BEstimate, a Python module that systematically identifies guide RNA (gRNA) targetable sites across given sequences for given Base Editors, functional and clinical effects of the potential edits on the resulting proteins and off target consequence of the found sequences. It has the ability to provide in silico analysis of the sequences to identify positions that can be editable by Base Editors, and their features before starting experiments.

Requirements

Python 3.8 pandas 1.1.3 argparse 1.4 biopython 1.78 requests 2.28.1

Inputs

Sequence options:

-gene GENE NAME (Mandatory input): Hugo symbol of the gene of interest

-assembly GENOME ASSEMBLY (Mandatory input - hg19/GRCh38): The genome assembly for interested genomic coordinates

-transcript ENSEMBL TRANSCRIPT ID (Optional input): The interested transcript for filtering the result, otherwise it uses canonical transcript from Ensembl. BEstimate first tries to MANE selected transcript, if not the Ensembl canonical transcript is obtained.

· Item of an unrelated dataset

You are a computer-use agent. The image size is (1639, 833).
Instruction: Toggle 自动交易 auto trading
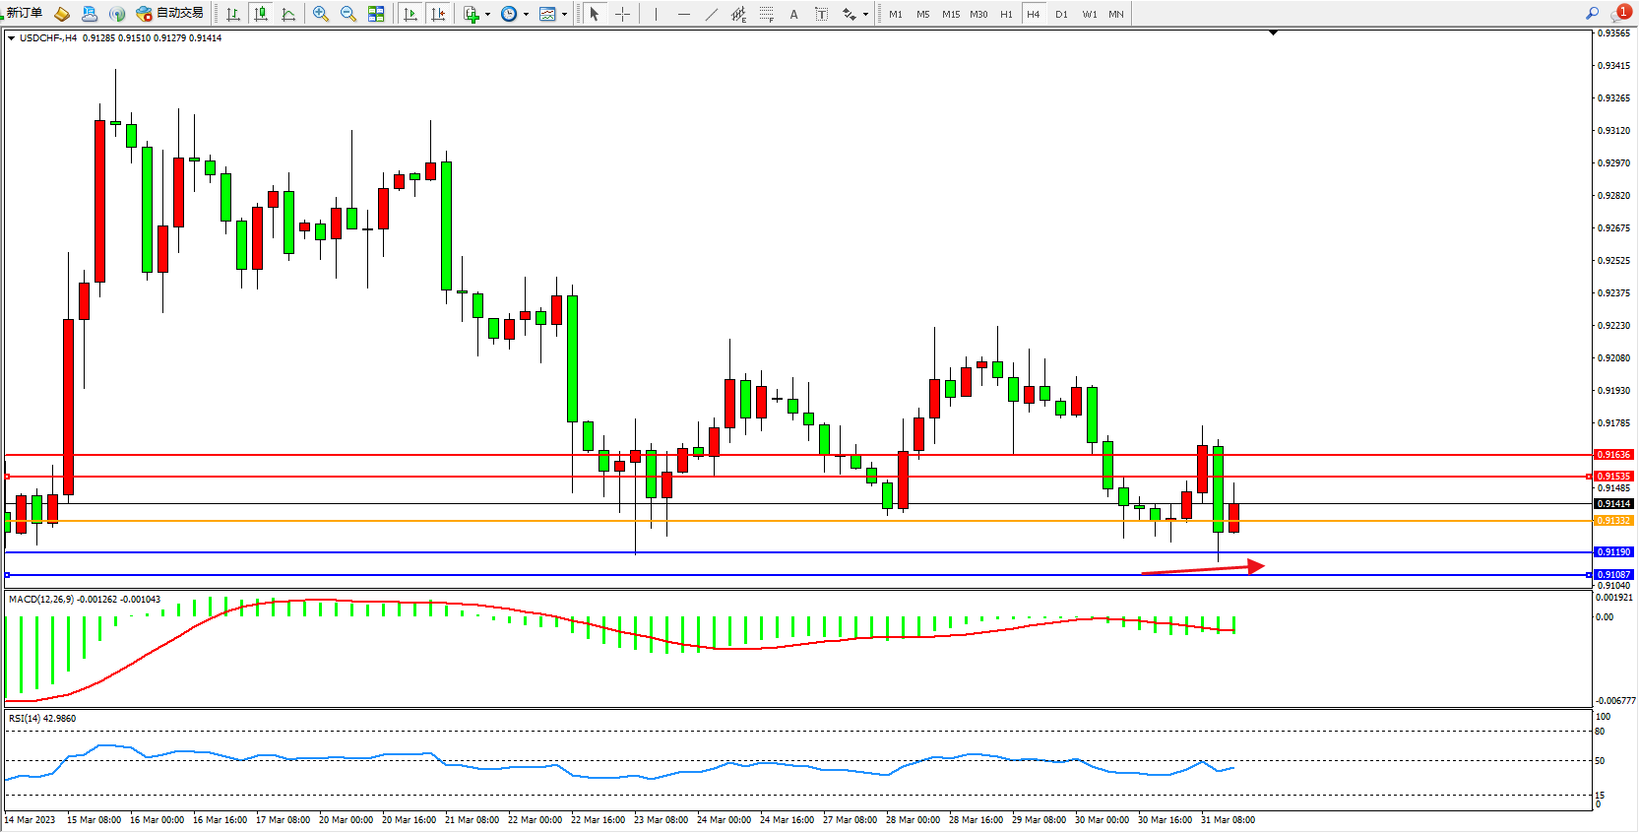170,14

-mutation MUTATION (Optional input - default= None): In the case that there is a mutation on the interested gene that you need to integrate into sequence to design gRNAs according to that. The mutation style should be in <chromosome:g.genomic_location edited_nucleotide>new_nucleotide> e.g. (3:g.179218303G>A).

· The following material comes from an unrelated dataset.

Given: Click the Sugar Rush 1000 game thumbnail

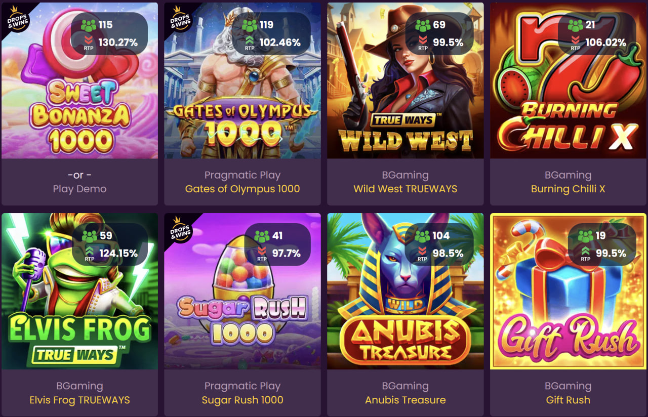Looking at the screenshot, I should click(242, 291).
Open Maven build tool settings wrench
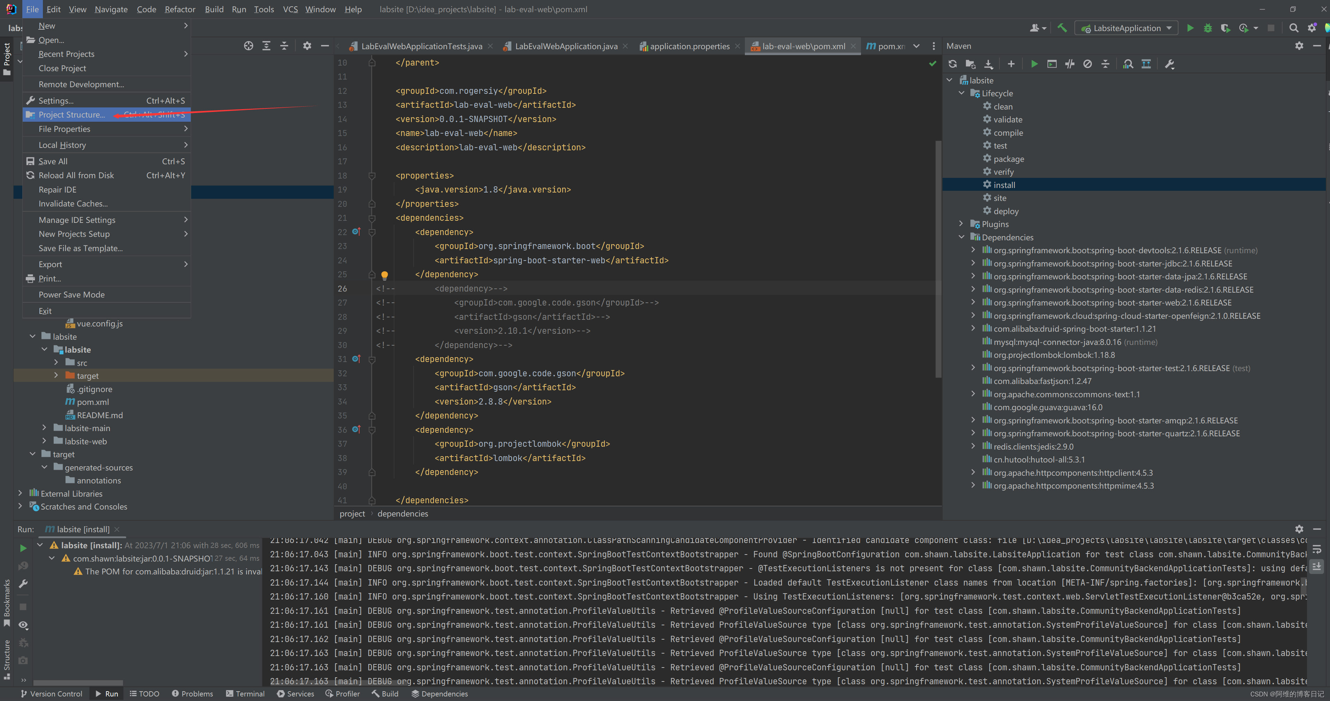Image resolution: width=1330 pixels, height=701 pixels. click(1170, 64)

-mutation_file MUTATION FILE (Optional input - default= None): In the case that there are more than one mutations to be integrated into the sequence to design gRNAs according to them. The mutation style should be in <chromosome:g.genomic_location edited_nucleotide>new_nucleotide> e.g. (3:g.179218303G>A), and file should have one mutation in each row.

-flank FLANKING SEQUENCE (Optional input - True/False - default = False): The boolean input specifying whether the user wants to retrieve the flanking sequences 3' and 5' of gRNA sequences.

-flank3
3' FLANKING SEQUENCE LENGTH (Optional input - default= 7): If -flank input is provided, flank3 input specifies the number of nucleotides in the 3' flanking region.

-flank5
5' FLANKING SEQUENCE LENGTH (Optional input - default= 11): If -flank input is provided, flank5 input specifies the number of nucleotides in the 5' flanking region.

Base Editor options:

-pamseq PAM SEQUENCE (Mandatory input - default = NGG): The sequence preference of the Cas9 protein.

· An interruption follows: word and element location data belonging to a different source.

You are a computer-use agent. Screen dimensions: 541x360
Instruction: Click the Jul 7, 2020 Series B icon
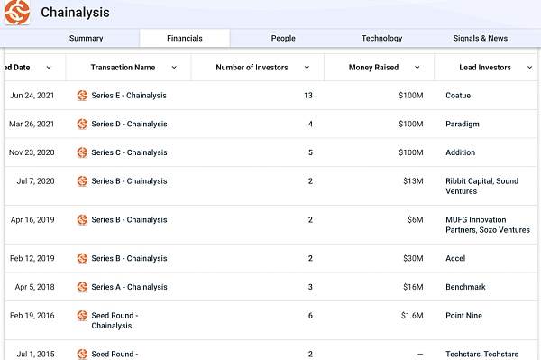tap(82, 180)
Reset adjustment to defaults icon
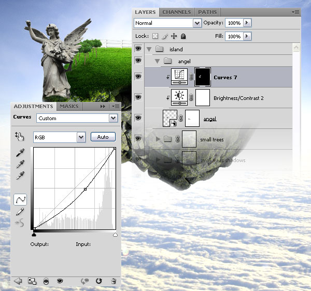 point(98,281)
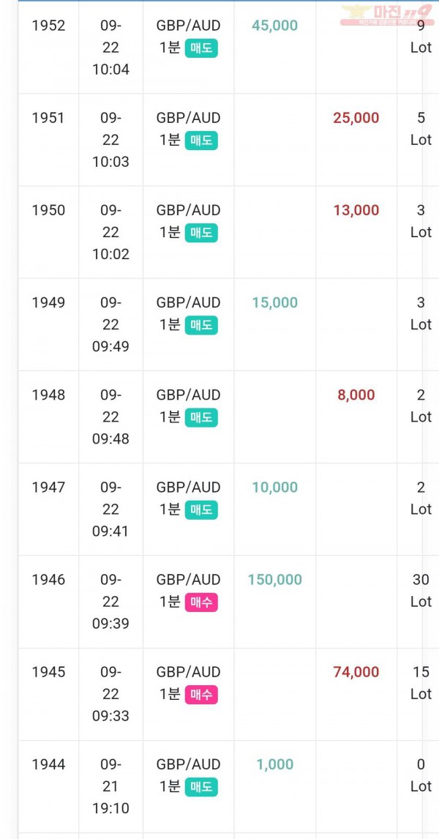439x839 pixels.
Task: Click the red 13,000 amount
Action: (x=356, y=210)
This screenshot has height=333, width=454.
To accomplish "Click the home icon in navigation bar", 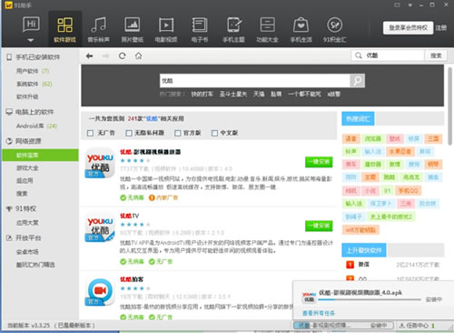I will 138,56.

-pamwin PAM INDICES (Mandatory input - default = 21-23): The indices of the PAM sequence while counting 1 as the first nucleotide in the protospacer sequence.

-actwin ACTIVITY WINDOW INDICES (Mandatory input - default = 4-8): The indices of the activity window where the editable nucleotides will be searched on protospacer sequence.

-protolen PROTOSPACER SEQUENCE LENGTH (Mandatory input - default = 20): The length of the protospacer sequence.

-edit EDIT BASE (Mandatory input - default = C): The nucleotide which Base Editor can edit.

-edit_to EDITED BASE (Mandatory input - default = T): The nucleotide which Base Editor can alter the EDIT BASE into.

Annotation options:

-vep ENSEMBL VEP and PROTEIN ANALYSIS (Optional input - True/False - default = False): The boolean input for VEP and protein analysis. When it is True, the editable sites will be analysed by VEP API from Ensembl and Proteins API from Uniprot for their functional consequences on proteins. As well as the post translational modification and domain information, if the resulting edit is on the interface region of the corresponding protein is also given by using Interactome Insider.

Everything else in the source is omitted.